The specific bodies differ by country. In Portugal, for instance, roadside checks fall to the GNR and PSP, workplace inspection to the ACT, licensing to the IMT, and goods documents to the tax authority. Elsewhere the names change, but the division of labour is much the same.
Staying on top of it without the paperwork taking over
None of this requires software. There are carriers meeting all of it with folders, binders, and one organised person, the way it has always been done. What a system changes is the cost of keeping everything current as the fleet grows. Renewal dates stop depending on someone's memory, each trip's documents stay attached to that trip, and when someone asks for an old CMR the answer takes minutes instead of an afternoon.
A TMS like Meight keeps each trip's documentation in the trip's own record, from the transport document to the CMR signed on delivery, with the eCMR built into the platform, ready on the day an inspection asks for it.
If you want to see how that works with your operation, book a demo with one of our specialists, or write to us and we will take it from there.
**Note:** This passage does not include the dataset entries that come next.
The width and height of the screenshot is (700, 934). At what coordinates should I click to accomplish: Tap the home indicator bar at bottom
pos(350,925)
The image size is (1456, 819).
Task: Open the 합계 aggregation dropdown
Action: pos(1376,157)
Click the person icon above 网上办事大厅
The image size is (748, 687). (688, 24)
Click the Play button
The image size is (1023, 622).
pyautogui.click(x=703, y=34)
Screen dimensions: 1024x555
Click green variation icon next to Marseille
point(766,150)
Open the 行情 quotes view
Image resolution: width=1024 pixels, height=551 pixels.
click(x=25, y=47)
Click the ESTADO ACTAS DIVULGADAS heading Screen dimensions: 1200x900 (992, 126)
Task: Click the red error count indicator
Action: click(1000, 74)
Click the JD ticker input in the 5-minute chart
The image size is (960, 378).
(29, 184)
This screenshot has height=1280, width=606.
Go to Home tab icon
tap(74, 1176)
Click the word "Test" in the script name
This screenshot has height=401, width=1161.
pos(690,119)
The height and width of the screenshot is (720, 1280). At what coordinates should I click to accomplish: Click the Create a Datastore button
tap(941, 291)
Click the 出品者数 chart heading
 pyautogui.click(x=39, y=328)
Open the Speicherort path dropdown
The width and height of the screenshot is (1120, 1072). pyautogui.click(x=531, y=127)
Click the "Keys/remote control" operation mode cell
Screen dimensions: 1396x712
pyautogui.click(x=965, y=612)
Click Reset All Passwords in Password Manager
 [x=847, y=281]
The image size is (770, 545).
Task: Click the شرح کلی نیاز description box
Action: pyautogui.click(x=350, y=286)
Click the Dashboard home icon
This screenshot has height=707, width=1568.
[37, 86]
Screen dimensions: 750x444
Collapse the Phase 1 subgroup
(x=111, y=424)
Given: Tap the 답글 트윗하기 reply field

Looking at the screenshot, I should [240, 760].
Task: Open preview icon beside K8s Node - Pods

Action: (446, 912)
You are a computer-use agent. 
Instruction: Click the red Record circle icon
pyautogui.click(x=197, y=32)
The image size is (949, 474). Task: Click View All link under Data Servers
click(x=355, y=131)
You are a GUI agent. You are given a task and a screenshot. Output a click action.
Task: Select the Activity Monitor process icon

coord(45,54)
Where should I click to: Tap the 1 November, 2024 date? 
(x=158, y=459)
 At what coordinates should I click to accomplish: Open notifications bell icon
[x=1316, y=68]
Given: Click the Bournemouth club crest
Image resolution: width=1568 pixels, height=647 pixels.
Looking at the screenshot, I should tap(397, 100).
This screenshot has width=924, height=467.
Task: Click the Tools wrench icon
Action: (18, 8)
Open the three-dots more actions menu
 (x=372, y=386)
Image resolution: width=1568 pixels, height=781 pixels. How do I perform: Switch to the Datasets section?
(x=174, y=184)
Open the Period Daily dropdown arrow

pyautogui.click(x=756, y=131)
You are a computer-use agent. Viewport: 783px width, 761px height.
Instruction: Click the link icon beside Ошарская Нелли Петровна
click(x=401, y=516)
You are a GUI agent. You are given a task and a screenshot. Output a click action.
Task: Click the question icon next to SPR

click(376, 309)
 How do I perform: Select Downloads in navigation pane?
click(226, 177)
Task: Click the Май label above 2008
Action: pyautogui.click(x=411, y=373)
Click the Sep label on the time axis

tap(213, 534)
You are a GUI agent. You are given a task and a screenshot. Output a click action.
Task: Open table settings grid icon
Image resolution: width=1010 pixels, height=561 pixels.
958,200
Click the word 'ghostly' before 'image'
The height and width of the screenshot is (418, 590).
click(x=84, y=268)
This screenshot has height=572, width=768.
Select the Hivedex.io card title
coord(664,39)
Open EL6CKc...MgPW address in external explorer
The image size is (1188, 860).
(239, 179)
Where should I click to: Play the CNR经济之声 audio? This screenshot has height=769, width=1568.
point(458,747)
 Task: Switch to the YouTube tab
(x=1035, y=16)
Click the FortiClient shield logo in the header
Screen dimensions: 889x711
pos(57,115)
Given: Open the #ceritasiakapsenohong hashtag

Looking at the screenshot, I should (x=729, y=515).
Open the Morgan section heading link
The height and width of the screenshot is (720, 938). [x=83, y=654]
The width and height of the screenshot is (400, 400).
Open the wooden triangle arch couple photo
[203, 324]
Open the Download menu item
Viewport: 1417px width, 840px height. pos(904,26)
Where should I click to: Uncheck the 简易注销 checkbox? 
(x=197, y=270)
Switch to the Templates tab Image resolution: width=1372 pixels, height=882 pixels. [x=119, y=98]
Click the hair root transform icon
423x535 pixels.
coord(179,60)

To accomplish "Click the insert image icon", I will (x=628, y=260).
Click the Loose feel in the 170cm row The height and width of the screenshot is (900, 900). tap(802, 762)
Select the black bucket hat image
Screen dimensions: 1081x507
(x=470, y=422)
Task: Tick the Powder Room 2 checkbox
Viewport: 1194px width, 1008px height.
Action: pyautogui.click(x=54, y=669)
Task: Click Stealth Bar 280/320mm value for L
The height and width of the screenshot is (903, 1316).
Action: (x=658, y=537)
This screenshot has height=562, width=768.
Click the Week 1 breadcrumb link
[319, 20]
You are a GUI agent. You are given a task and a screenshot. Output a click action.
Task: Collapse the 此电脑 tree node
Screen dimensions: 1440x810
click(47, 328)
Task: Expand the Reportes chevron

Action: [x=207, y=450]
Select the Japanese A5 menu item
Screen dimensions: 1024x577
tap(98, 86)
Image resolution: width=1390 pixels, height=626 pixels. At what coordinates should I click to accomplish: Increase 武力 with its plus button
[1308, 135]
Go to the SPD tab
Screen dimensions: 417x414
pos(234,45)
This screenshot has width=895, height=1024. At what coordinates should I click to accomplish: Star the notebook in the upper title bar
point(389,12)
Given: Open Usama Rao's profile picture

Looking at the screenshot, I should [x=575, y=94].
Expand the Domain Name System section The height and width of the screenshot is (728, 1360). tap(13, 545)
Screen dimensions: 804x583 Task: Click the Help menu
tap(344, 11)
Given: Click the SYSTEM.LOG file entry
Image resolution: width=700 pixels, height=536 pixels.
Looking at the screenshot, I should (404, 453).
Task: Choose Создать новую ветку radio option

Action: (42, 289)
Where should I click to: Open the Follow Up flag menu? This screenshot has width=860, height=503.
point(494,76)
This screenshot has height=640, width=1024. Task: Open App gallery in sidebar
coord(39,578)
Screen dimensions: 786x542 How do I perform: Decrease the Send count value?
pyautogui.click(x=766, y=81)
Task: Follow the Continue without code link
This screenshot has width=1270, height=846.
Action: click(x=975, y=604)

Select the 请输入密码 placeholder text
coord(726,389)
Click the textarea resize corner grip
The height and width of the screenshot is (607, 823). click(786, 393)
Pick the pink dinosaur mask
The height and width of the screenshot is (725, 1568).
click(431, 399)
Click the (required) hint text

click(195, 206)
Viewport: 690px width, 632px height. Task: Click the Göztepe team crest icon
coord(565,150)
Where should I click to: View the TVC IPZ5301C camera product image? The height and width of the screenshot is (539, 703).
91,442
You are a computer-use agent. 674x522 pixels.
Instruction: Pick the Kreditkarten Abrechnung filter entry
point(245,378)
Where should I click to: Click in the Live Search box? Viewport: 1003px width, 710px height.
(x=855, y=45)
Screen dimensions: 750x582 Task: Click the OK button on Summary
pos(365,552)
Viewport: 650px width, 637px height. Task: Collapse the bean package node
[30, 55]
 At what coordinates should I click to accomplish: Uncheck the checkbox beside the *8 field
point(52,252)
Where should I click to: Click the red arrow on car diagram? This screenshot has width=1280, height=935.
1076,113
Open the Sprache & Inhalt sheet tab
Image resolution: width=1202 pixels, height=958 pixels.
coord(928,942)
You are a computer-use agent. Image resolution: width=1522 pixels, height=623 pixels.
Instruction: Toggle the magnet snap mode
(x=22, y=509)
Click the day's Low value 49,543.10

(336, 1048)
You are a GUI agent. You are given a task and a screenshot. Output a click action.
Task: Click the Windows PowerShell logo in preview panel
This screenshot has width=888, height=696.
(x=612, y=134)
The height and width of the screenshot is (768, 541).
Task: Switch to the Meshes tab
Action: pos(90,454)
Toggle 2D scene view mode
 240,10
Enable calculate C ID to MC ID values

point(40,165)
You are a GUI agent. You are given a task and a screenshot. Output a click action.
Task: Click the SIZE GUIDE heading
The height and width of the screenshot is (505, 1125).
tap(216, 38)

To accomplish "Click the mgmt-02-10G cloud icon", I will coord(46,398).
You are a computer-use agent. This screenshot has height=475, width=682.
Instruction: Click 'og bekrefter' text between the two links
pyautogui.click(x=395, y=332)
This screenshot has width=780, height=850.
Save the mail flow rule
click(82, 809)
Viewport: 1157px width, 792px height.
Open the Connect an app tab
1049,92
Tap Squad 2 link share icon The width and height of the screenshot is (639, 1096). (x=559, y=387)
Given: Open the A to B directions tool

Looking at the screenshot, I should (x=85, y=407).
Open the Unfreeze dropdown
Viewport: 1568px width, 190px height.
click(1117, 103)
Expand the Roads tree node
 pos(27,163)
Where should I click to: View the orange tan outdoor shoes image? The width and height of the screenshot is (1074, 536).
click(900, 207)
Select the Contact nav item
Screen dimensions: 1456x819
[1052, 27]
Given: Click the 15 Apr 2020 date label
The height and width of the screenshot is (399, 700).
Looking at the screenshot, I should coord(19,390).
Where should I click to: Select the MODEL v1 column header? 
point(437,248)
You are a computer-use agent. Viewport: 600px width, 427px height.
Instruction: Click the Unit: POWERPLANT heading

Frequently asked questions
I don't only run trucks, I also have vans. Are they out of scope? Not always. In domestic transport, vehicles up to 3,500 kg stay outside the tachograph rules. Since 1 July 2026, if they do international transport or cabotage for other companies and weigh more than 2,500 kg, they are inside it, with the same driving-time and download rules as heavy vehicles.
Can I digitise the documents and throw away the paper? Largely, yes. Accounting archives can be electronic, tachograph files are already digital, and the eCMR has full legal validity. One thing to weigh is documents signed on paper, such as a traditional CMR with the recipient's stamp and signature.
Is a driver's fine paid by the driver or the company? As a rule, by the company. The law presumes the company is responsible for organising the driver's work. The company only avoids that responsibility in limited situations, where it can show it gave clear instructions to comply and the driver did not follow them.